6:00 PM- Walk into Stetson East dining hall with the intention of gorging myself on the dense, completely nutrient deficient food served within the premises to gain at least some modicum of pleasure during my stroll through a day of oblivion. Ultimate test of will occurs when I see the MASSIVE tanks of Green Mountain coffee sitting near the dessert table. Though pissed off for the entire day, I was pretty sure I could pull this off. Then this curveball gets thrown at me. I felt like a guy just released from alcoholics anonymous and while being on vacation accidentally opens the mini-bar to see all those little bottles of liquid courage sitting there. I now finally understand people when they say “I NEED…(insert thing they don’t actually need here” I didn’t need coffee. But my god, did I want to chug that entire barrel of black liquid goodness, even if it meant third degree burns all along the inside of my throat. Somehow, I was able to walk by it, though I continued to stare it the same way a pedophile surveys a playground from an unmarked van.
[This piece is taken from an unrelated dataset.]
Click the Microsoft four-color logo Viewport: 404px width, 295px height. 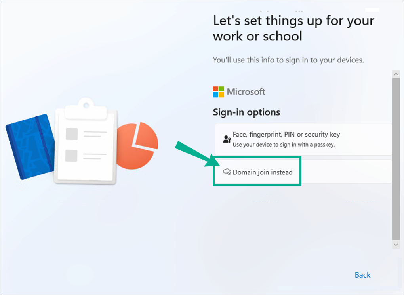tap(219, 92)
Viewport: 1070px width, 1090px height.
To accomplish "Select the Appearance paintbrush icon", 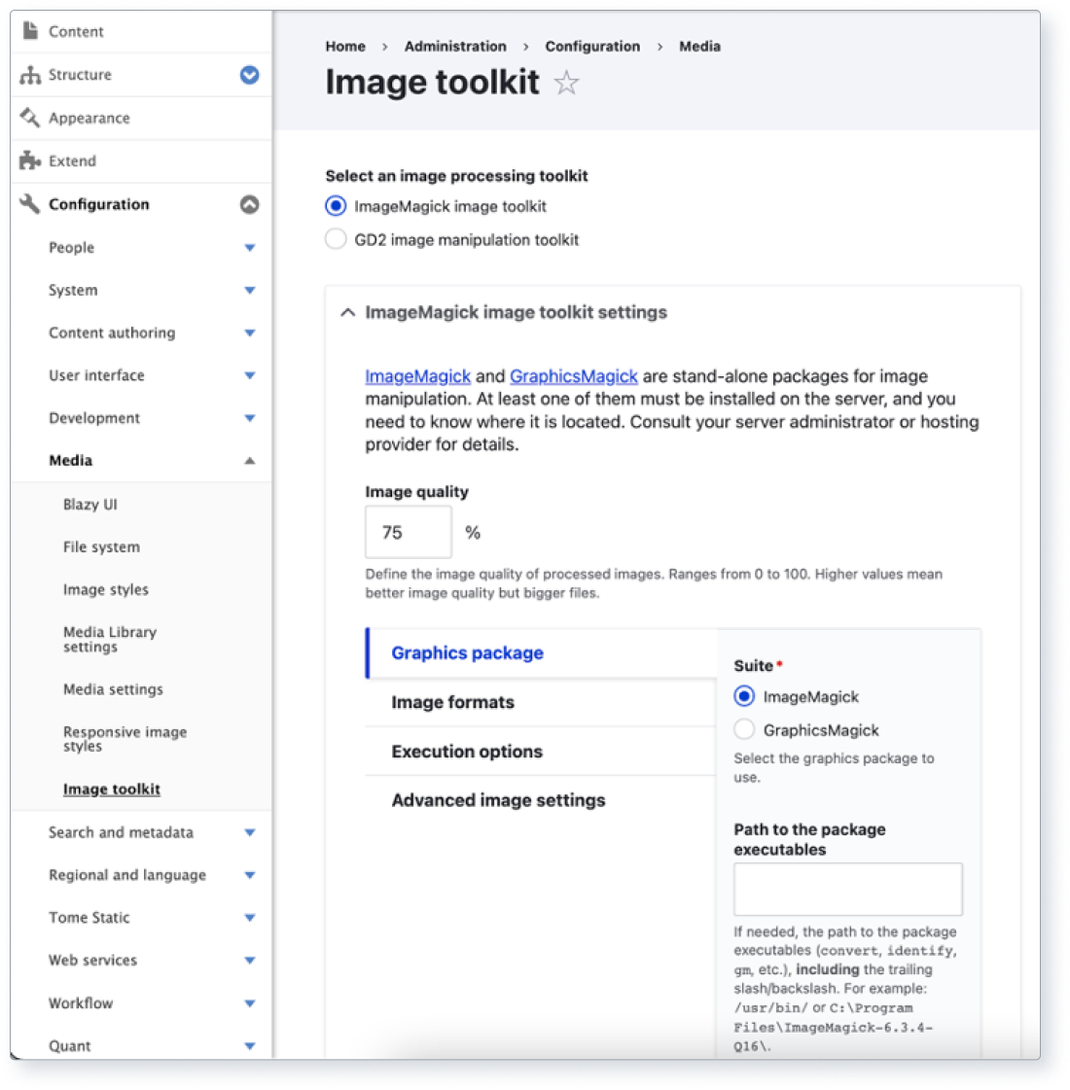I will pyautogui.click(x=27, y=118).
7:45-9:00 PM- Have just been informed I have an intramural basketball game to play in. This is wonderful news, since it’s not like I want to punch every living person in the face at the moment (I don’t actually think I could hit another person in the face unless extremely agitated. I’d settle for a shin kick because it hurts like holy hell, but you look like a complete bitch if you complain about your shin hurting. Count that one as a victory on multiple fronts for this guy) For whatever reason, engaging in physical activity is actually possible and the only enjoyable thing I have done all day. Sadly, as soon as the game ends, misery wakes up from his late evening siesta and takes his rightful place back inside my head.
10:30 PM-Dead to the world asleep. Was sitting on the couch doing that “bobblehead” action you do when you are in a really fucking boring class where your head tilts slowly forward as your consciousness slowly fades away, only for you to realize in the nick of time “Shit, I actually need to pay attention” and you snap back to ready position, only to repeat this process multiple times. Called it quits shortly after a few rounds of this pointless endeavor.
Message: If you as a person have become so accustomed to a substance that has been socially accepted on a mass scale and perhaps biologically woven into the fabric of your being, for the love of god, DON’T GIVE IT UP, even for a second. I apologize to you, coffee. You are a wonderful girl that I should never have even dreamed of leaving, even if it was for the sake of science.